Material provided —
======
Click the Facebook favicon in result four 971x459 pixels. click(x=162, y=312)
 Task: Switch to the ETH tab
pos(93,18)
======
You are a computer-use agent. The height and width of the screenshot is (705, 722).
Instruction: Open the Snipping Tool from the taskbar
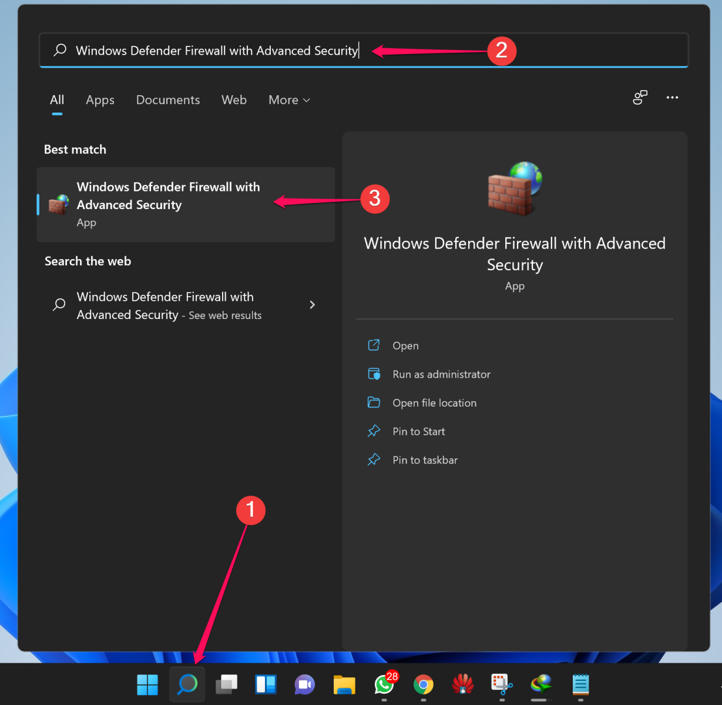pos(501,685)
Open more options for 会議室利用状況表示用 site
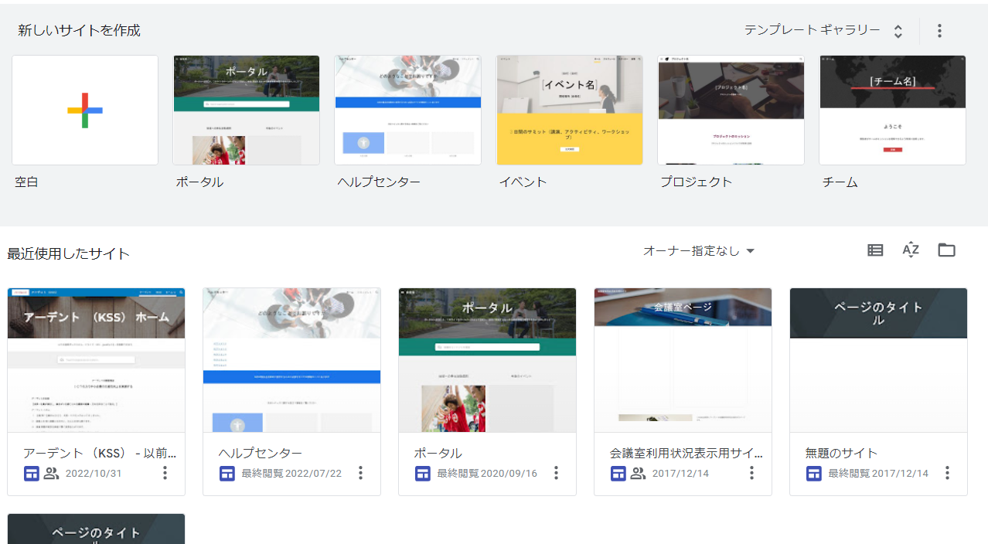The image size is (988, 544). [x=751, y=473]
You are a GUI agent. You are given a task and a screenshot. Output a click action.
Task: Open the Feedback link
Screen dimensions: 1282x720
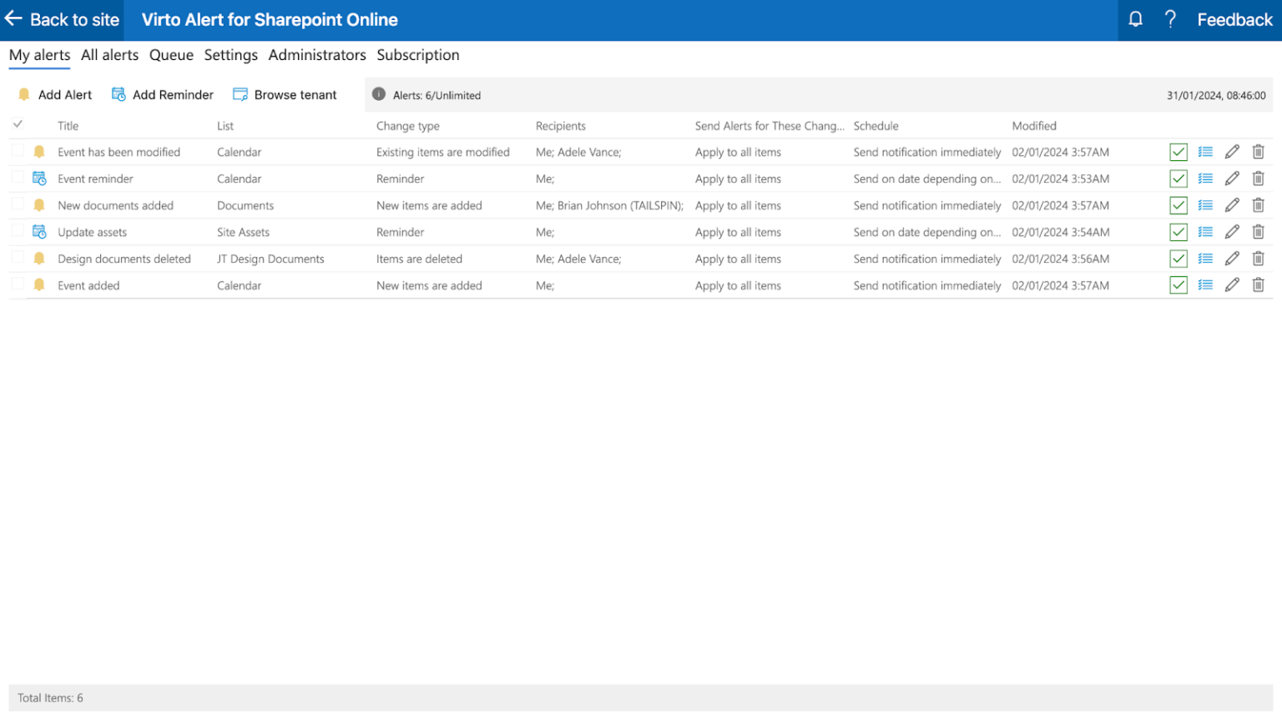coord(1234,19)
======
Work item — Please find out how many lines of the material contain the string "agent" and answer with the count alone.

Response area — 2